De plus cette métaphysique
définit la nature imaginaire de l’homme comme nécessairement cupide et violente
livrant la société à l’anarchie, à moins de soumettre cette nature fantasmatique à quelque gouvernement.
« La théorie politique de l’animal humain sans foi ni loi a souvent pris
deux partis opposés : ou bien la hiérarchie, ou bien l’égalité ; ou
bien l’autorité monarchique (chef, patron), ou bien l’équilibre
républicain ; ou bien un système de domination idéalement capable de
mettre un frein à « l’égoïsme
naturel » des hommes grâce à l’action d’un pouvoir extérieur, ou bien un
système auto régulé où le partage égal des pouvoirs et leur libre exercice
parviendraient à concilier les intérêts particuliers avec l’intérêt commun. »
Ce système métaphysique
totalisant vaut « aussi bien pour
l’organisation de l’univers que pour celle de la cité ou pour la conception de
la santé et du corps humains. Cette métaphysique est propre à l’Occident car la
distinction entre nature et culture qu’elle suppose définit une tradition qui nous
est propre, nous démarquant de tous les peuples qui considèrent que les bêtes
sont au fond des êtres humains et non que les humains sont au fond des bêtes.

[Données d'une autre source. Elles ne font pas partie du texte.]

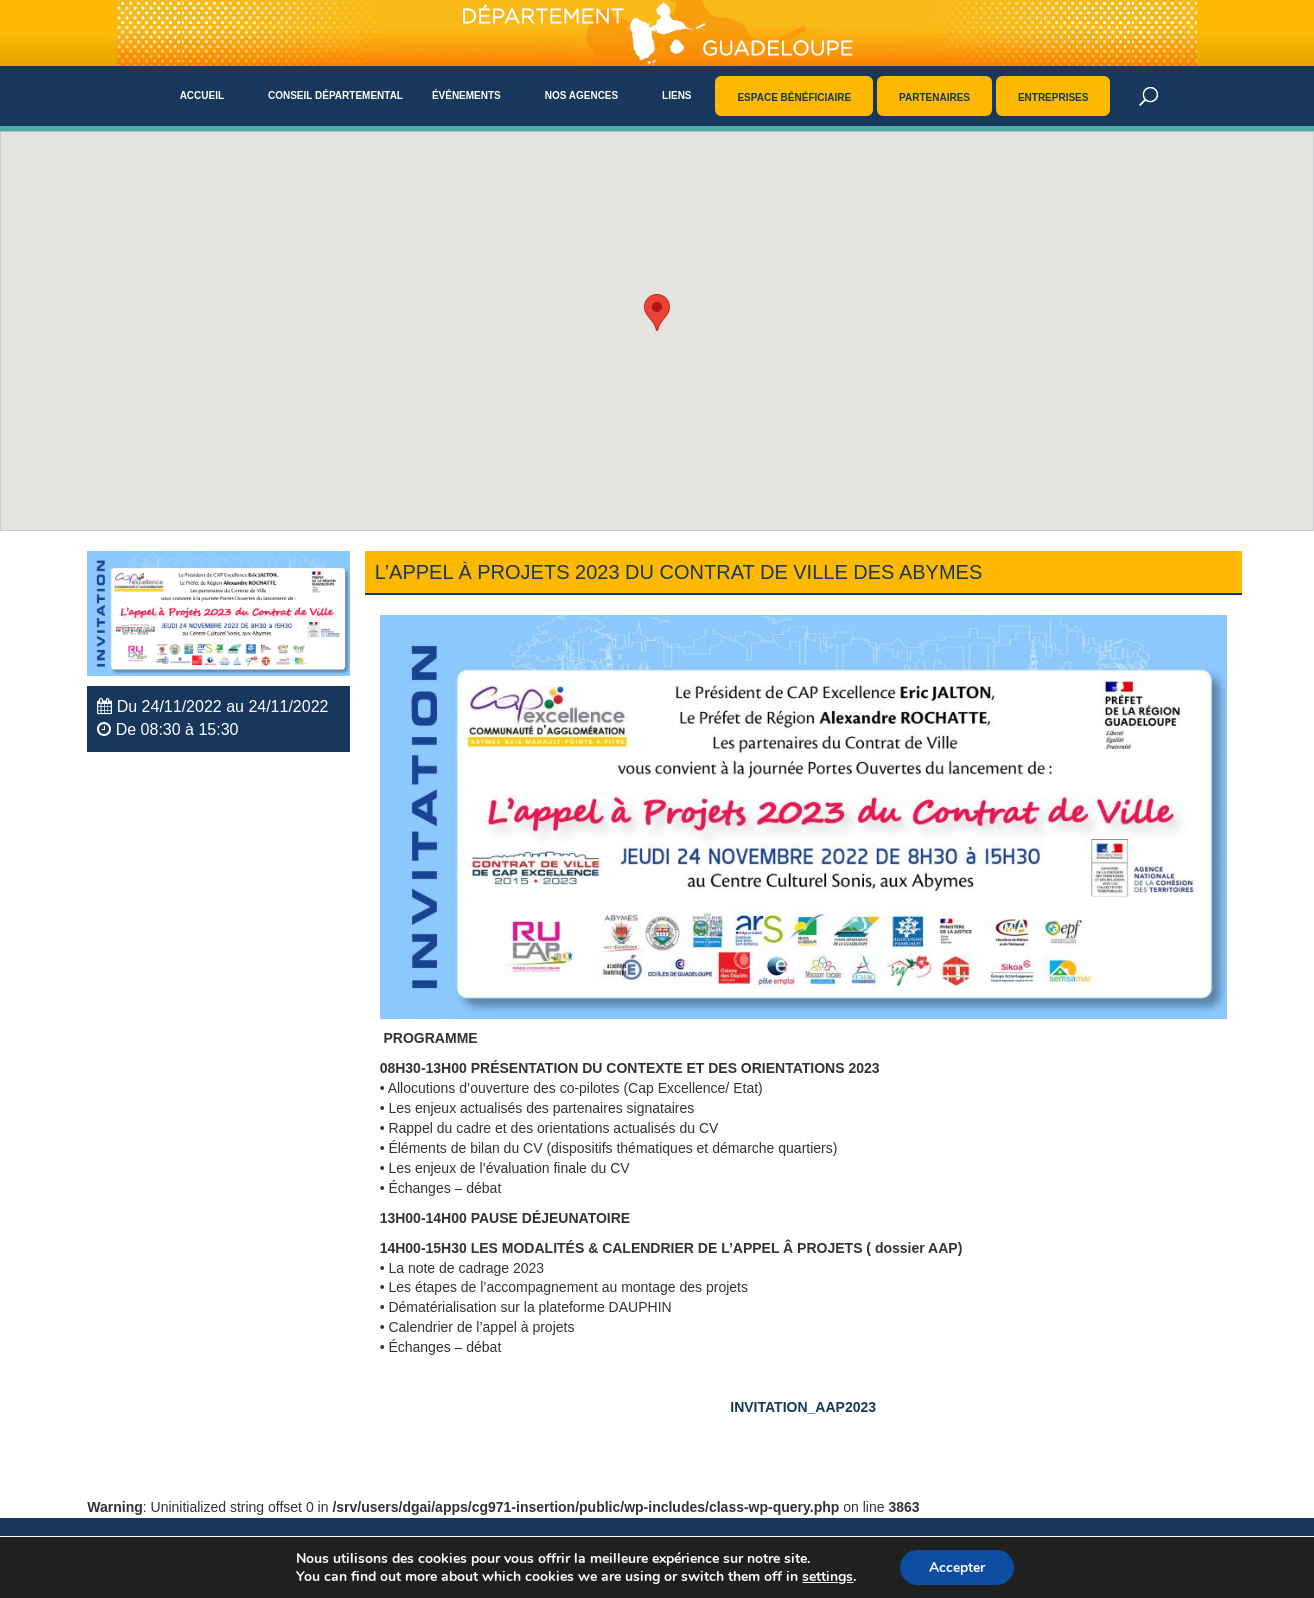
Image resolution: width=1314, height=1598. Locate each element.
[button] (657, 312)
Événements (466, 95)
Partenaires (934, 97)
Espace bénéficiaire (794, 97)
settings (826, 1576)
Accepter (957, 1566)
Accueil (202, 95)
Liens (676, 95)
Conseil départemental (335, 95)
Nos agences (582, 95)
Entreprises (1053, 97)
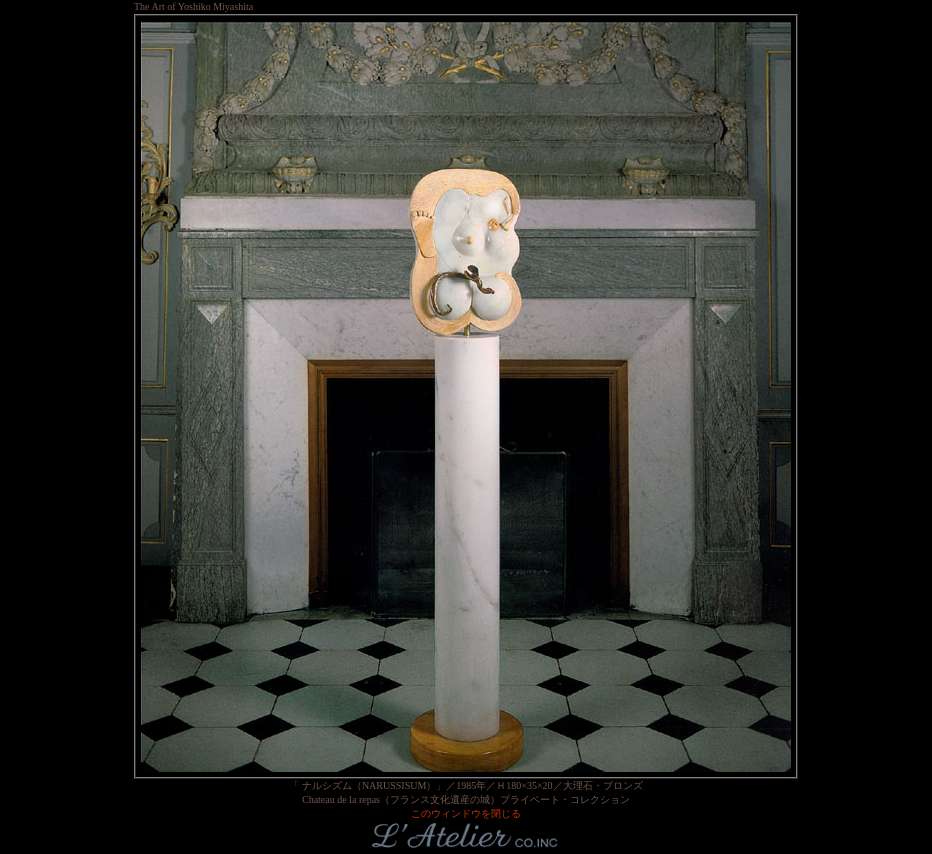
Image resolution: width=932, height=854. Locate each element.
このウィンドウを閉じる (466, 813)
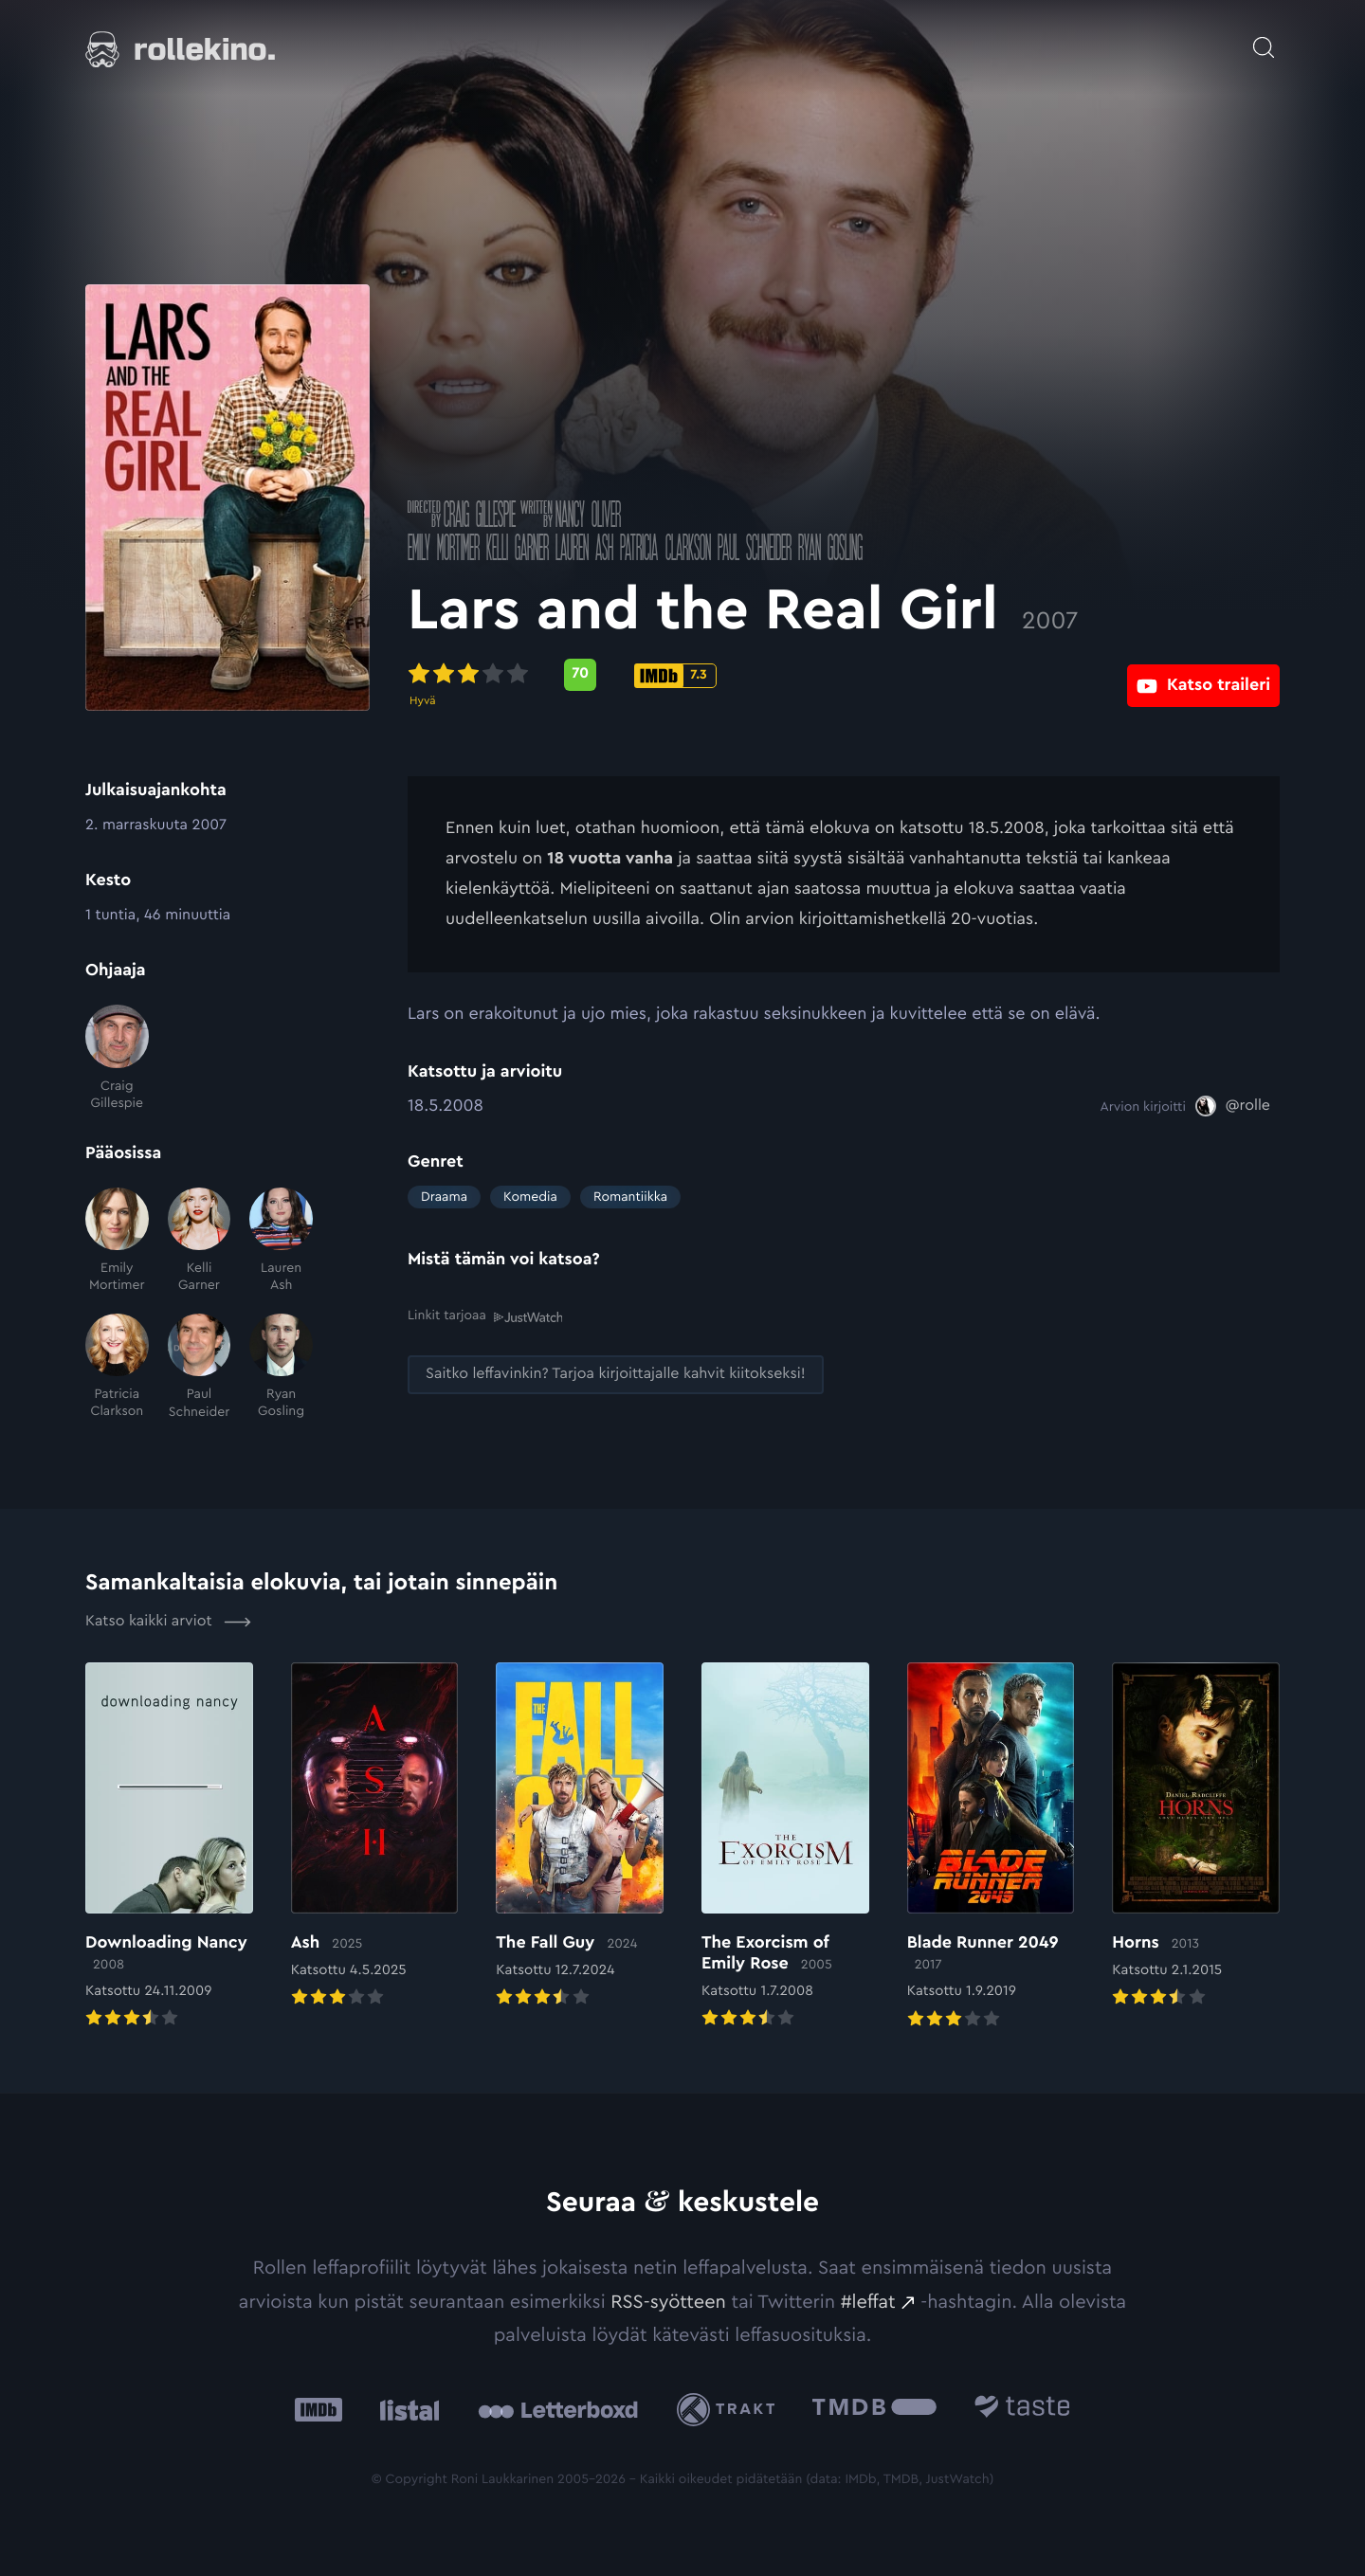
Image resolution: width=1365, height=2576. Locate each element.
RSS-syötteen (668, 2302)
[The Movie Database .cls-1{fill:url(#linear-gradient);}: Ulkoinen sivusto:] (874, 2409)
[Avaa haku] (1263, 38)
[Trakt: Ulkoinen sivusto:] (730, 2409)
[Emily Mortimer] (117, 1241)
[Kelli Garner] (199, 1241)
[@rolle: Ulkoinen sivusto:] (1232, 1106)
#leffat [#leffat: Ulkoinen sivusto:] (868, 2302)
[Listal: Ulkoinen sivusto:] (405, 2409)
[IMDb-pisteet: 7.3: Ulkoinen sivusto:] (675, 675)
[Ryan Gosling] (281, 1367)
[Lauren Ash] (281, 1241)
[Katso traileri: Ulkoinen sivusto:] (1203, 674)
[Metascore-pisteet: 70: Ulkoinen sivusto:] (580, 675)
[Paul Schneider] (199, 1367)
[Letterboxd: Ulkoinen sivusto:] (557, 2410)
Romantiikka (630, 1197)
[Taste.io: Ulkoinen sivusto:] (1022, 2409)
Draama (444, 1197)
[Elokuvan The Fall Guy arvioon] (580, 1836)
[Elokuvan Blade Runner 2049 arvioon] (991, 1847)
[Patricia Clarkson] (117, 1367)
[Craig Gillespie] (117, 1058)
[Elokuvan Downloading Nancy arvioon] (169, 1847)
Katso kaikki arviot (168, 1621)
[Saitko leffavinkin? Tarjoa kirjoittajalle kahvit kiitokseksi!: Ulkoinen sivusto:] (616, 1374)
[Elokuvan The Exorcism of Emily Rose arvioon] (785, 1847)
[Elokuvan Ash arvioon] (375, 1836)
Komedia (530, 1197)
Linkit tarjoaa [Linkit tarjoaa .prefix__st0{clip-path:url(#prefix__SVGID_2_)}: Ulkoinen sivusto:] (485, 1316)
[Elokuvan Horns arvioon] (1196, 1836)
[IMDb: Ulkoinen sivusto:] (318, 2409)
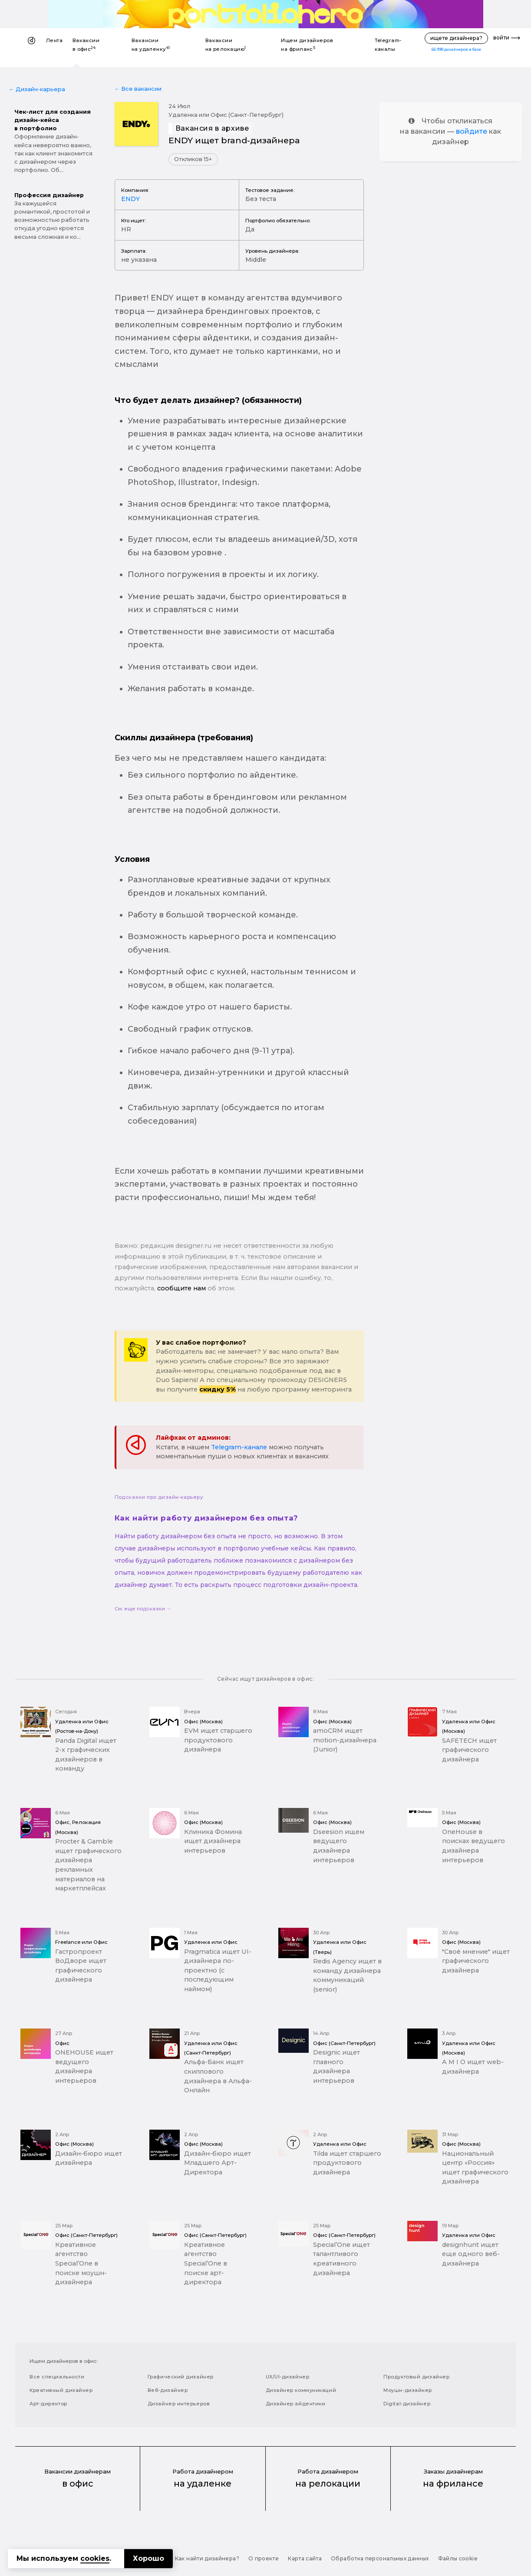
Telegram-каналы (388, 44)
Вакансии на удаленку (151, 44)
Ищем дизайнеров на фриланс (307, 44)
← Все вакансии (138, 89)
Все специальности (57, 2377)
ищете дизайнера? (456, 38)
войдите (471, 131)
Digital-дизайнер (406, 2404)
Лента (54, 40)
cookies (94, 2558)
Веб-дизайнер (168, 2390)
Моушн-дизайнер (407, 2390)
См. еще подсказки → (143, 1609)
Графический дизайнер (181, 2377)
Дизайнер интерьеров (179, 2404)
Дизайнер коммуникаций (301, 2390)
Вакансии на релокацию (225, 44)
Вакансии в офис (86, 44)
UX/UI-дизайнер (288, 2377)
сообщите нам (181, 1288)
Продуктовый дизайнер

Pour ces derniers il n’est pas de « nature animale « que nous
devrions maîtriser ».
En effet l’espèce humaine, l’homo sapiens sapiens, est née il y a relativement
peu de temps dans une histoire culturelle de l’homme beaucoup plus ancienne. La
paléontologie en témoigne : nous sommes des animaux de culture. Notre
patrimoine biologique est déterminé par notre pouvoir symbolique, culturel. La
conception de notre esclavage involontaire aux penchants animaux est une
illusion ancrée dans notre culture.
Dès lors Adam Smith, le
capitalisme, le néolibéralisme contemporain tiennent-ils encore autrement que
comme une croyance, ou même une religion au vu des rites et incantations qu’ils
véhiculent ? Y a-t-il ailleurs que dans une métaphysique délirante l’idée
saugrenue d’un déterminisme génétique qui prétend expliquer la culture par une
disposition innée des hommes à
rechercher leur intérêt personnel dans un milieu compétitif ? N’est-ce pas
oublier tant l’histoire que la diversité des cultures que de prôner l’égoïsme
évolutionniste sans même remarquer que derrière ce qu’on appelle la
« nature humaine » se cache la figure du (petit) bourgeois ?
Pouvons-nous (bêtement) continuer
à affirmer sans preuve que nous, les hommes, sommes des bêtes immuablement
« bêtes et méchantes » ?! Ou même que nous ayons une quelconque
nature, essence ou être ontologiquement déterminé ?
** Les extraits entre guillemets
sont de M. Sahlins, « La nature humaine, une illusion occidentale ».